On Sept. 25, Patrick Knotts shared a meme on his Facebook page that read, “I’m either going out for ice cream or to commit a felony … I’ll decide in the car.” Less than two months later, prosecutors allege, Knotts did indeed commit a felony — driving at a high rate of speed on Sawdust Hill Road, losing control of his vehicle and crashing into a garbage truck, fatally injuring co-worker Christopher Riley Earl Tevault.

This version corrects the time of collision in the fourth paragraph.

POULSBO — On Sept. 25, Patrick Knotts shared a meme on his Facebook page that read, “I’m either going out for ice cream or to commit a felony … I’ll decide in the car.”

Less than two months later, prosecutors allege, Knotts did indeed commit a felony — driving at a high rate of speed on Sawdust Hill Road, losing control of his vehicle and crashing into a garbage truck, fatally injuring co-worker Christopher Riley Earl Tevault.

Trial is scheduled to begin on Nov. 28. Knotts, 29, is charged with vehicular homicide. Public Defender Joe McPherson, Knotts’ attorney, did not return phone calls Aug. 16 and 18 from the Herald.

Prosecutors say Knotts was driving his 1996 station wagon eastbound on Sawdust Hill Road at 11:48 a.m. Nov. 10, heading to another co-worker’s house for lunch, when the crash occurred. Tevault was riding in the passenger seat of Knotts’ car. The other co-worker was following in his own vehicle.

Sawdust Hill Road is a narrow, paved county road without marked lane lines; the posted speed limit is 25 mph. Investigators estimate Knotts’ car was traveling between 50 and 56 mph.

“As Patrick crested a hill, he lost control of his vehicle,” according to the sheriff’s deputy’s Certificate of Probable Cause. “Patrick drove onto the eastbound shoulder and corrected to the left. Patrick’s vehicle began to rotate in a counterclockwise manner and crossed over into the westbound lane of travel.”

Knotts’ vehicle went into a broadside slide and struck the front end of a Waste Management garbage truck, which had been traveling westbound on Sawdust Hill Road, according to the Certificate of Probable Cause.

Tevault, 28, of Kingston, died at the scene. Knotts was airlifted to Harborview Medical Center for treatment of serious injuries. The driver of the garbage truck was not injured.

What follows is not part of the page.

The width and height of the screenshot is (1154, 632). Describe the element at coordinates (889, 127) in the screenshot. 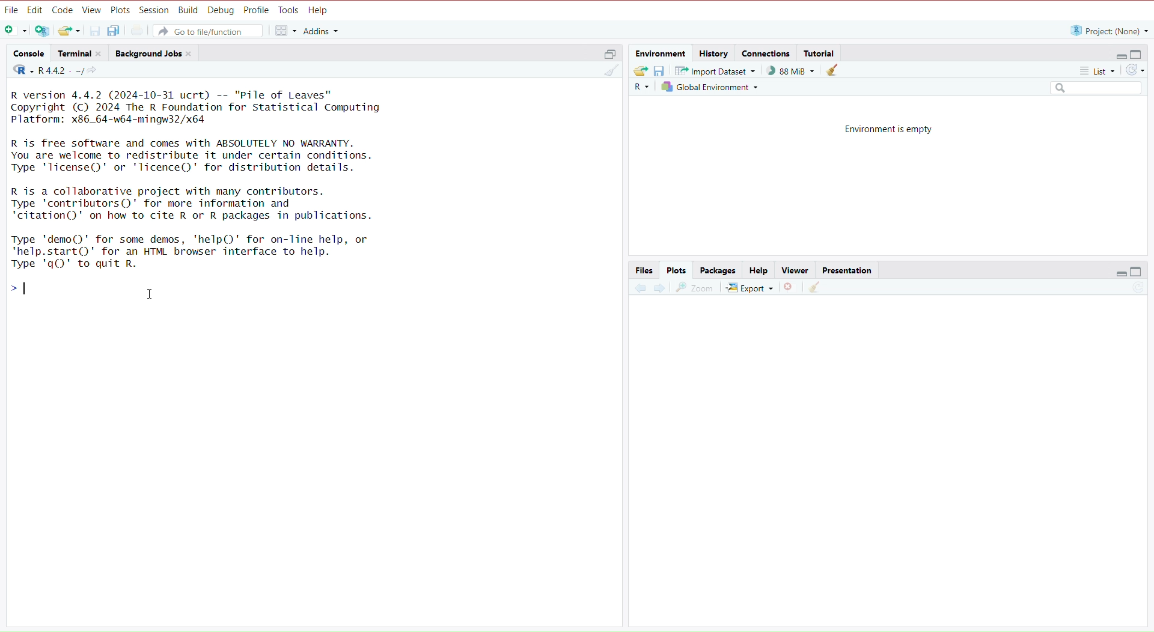

I see `Environment is empty` at that location.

The other co-worker told investigators that he, Knotts and Tevault has just left a job site and, when they pulled onto Sawdust Hill Road, Knotts’ vehicle “took off really fast like a rocket” and he briefly lost sight of him.

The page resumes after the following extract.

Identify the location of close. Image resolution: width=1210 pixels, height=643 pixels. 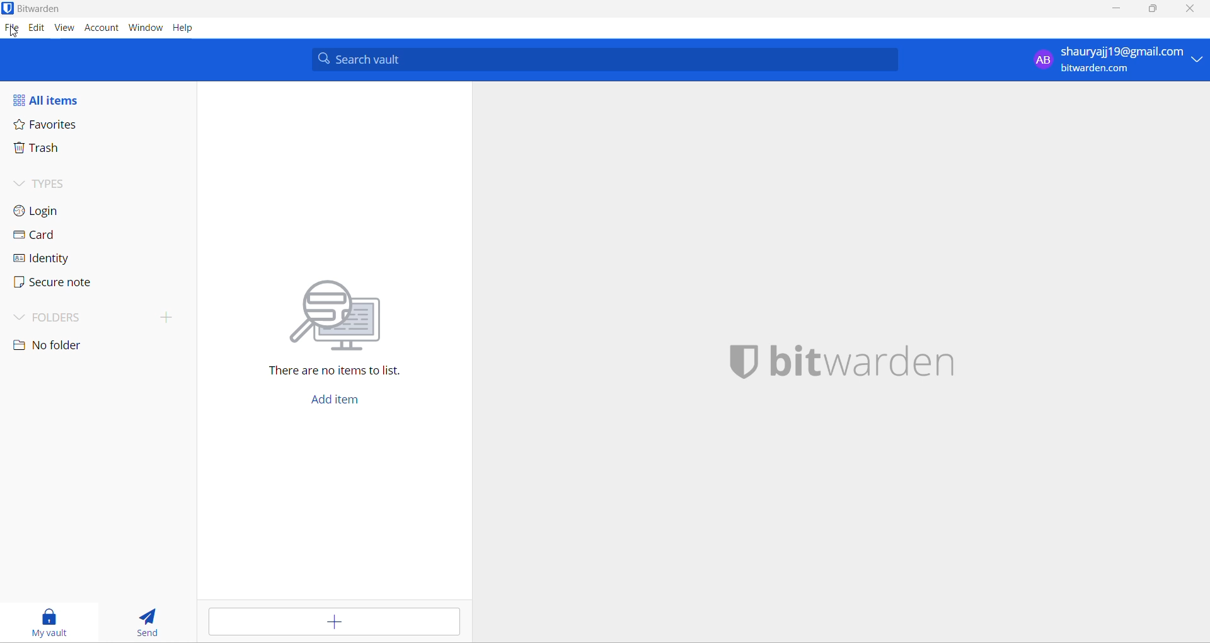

The garbage truck driver told investigators that when Knotts’ vehicle came up over the crest of the hill, “it looked like the [vehicle] went airborne.” The collision was captured on video by a camera installed in the Waste Management truck, according to the Certificate of Probable Cause. The other co-worker and the garbage truck driver each estimated Knotts’ speed at 50 mph.

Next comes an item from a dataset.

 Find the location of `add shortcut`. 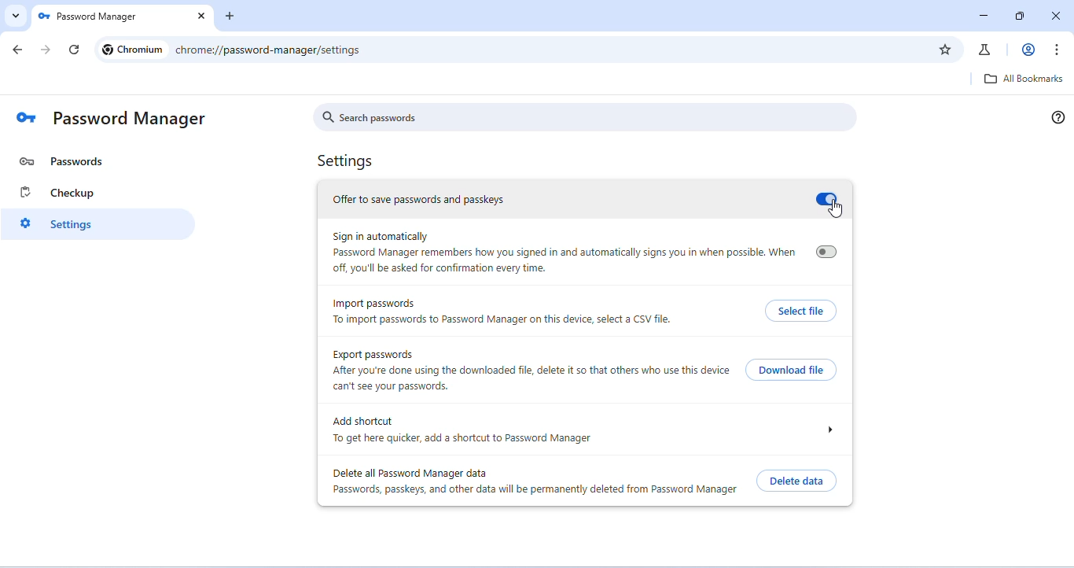

add shortcut is located at coordinates (365, 420).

According to the Certificate of Probable Cause, Knotts told an investigator he was traveling about 30-35 mph and tried to slow when he saw the garbage truck but slid on leaves in the roadway. “Patrick said he hit the brakes and was not slowing,” the investigator wrote. “He stayed on the brakes and did not remember much after that.”

According to the investigator, the roadway was bare and wet at the time of the crash and “there were no leaves in the roadway.”

In a written statement submitted on Aug. 11 to the court, Tevault’s father wrote that he participating in grief counseling, that his “feelings towards people in my life” have changed, and that he’s finding it “difficult to find happiness again.”

“I am forever without the presence of my first-born son,” John Tevault wrote. “I will never hear my son call me on the phone, will never feel his hug, or see him grow older. No longer will I hear his voice or feel his love … The number of family members and friends affected by this young man’s actions are too numerous to count. We have all been denied access to our beloved son, father, loved one, friend.”